また、キプロスには、次のような "固有の問題" が潜んでいるとも言われている。
<欧州連合(EU)はキプロス支援の条件に預金課税を求めており、これが実施されればロシアの個人や企業にとって大きな痛手だ。キプロスの銀行預金総額約700億ユーロのうち半分弱は非居住者の預金で、その大半はロシア人が占めるとみられているからだ。>( 参照 コラム:キプロス支援をめぐるロシアの危険な賭け/REUTERS/2013.03.24 )
何やら、キプロスは、ロシアのひとつの "戦略的拠点(?)" でもあるかのようで、ここにもまた "火種" を無しとはしない文脈がありそうだ......。
キプロス金融支援で基本合意 ユーロ圏財務相が承認/日本経済新聞/2013.03.25
【ブリュッセル=御調昌邦】ユーロ圏は25日未明、財政危機下にある地中海の島国キプロスとの間で金融支援の条件について基本合意した。欧州連合(EU)のファンロンパイ大統領らがブリュッセルを訪問中のキプロスのアナスタシアディス大統領と断続的に協議し、合意に達した。これを受け、ユーロ圏各国は財務相会合を開き、キプロス支援策を承認した。
基本合意の具体的な内容はなお不明だが、キプロスは破綻を回避し、ユーロ圏にとどまりながら経済の再生を目指す方向に大きく前進した。
キプロスは銀行部門の弱体化や財政悪化を受け、ユーロ圏に金融支援を申請。
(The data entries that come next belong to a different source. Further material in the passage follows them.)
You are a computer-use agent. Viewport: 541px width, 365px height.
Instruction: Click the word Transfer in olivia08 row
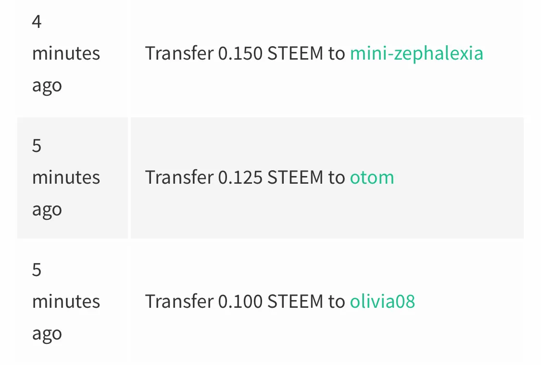(179, 301)
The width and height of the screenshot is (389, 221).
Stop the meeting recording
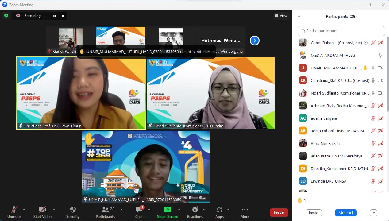pyautogui.click(x=63, y=16)
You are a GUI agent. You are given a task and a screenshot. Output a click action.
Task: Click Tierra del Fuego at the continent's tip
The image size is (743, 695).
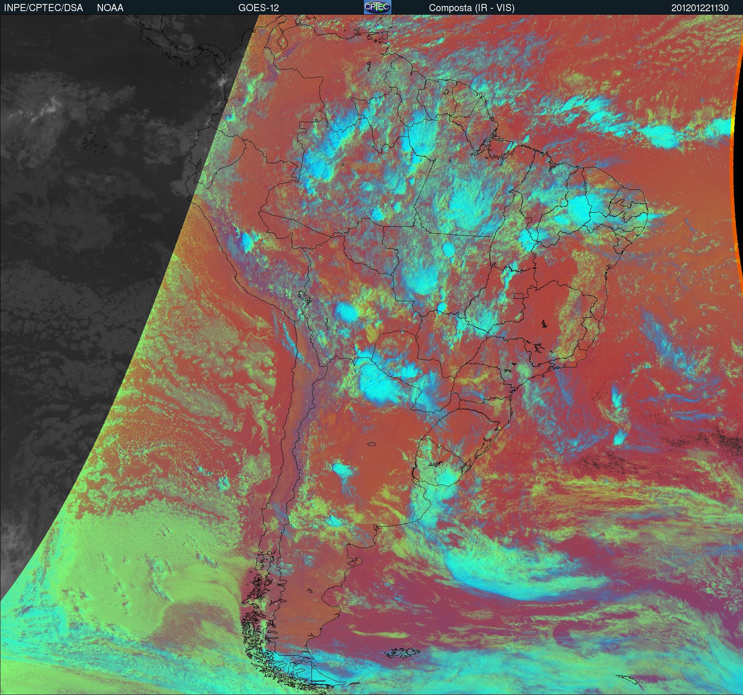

ユーロ圏は最大100億ユーロ(約1兆2000億円)の金融支援を実施する条件として、キプロスが58億ユーロの資金を自力で確保することを求めていた。
ユーロ圏や国際通貨基金(IMF)は、キプロスの過大な銀行部門を縮小するため、二大銀行の閉鎖を含む銀行部門の大胆な整理を求めたのに対し、キプロス側が強く抵抗した。一部報道によると、キプロスのアナスタシアディス大統領はユーロ圏やIMFからの厳しい条件提示に「私を辞任させたいのか」と訴えたという。
最終的には、キプロス銀行については高額預金者などに対し大幅な負担を負わせることで折り合ったもようだ。一部報道によると、10万ユーロを超える高額預金に対しては最大40%カットされる可能性があるという。10万ユーロ以下の預金は全額保護される見通し。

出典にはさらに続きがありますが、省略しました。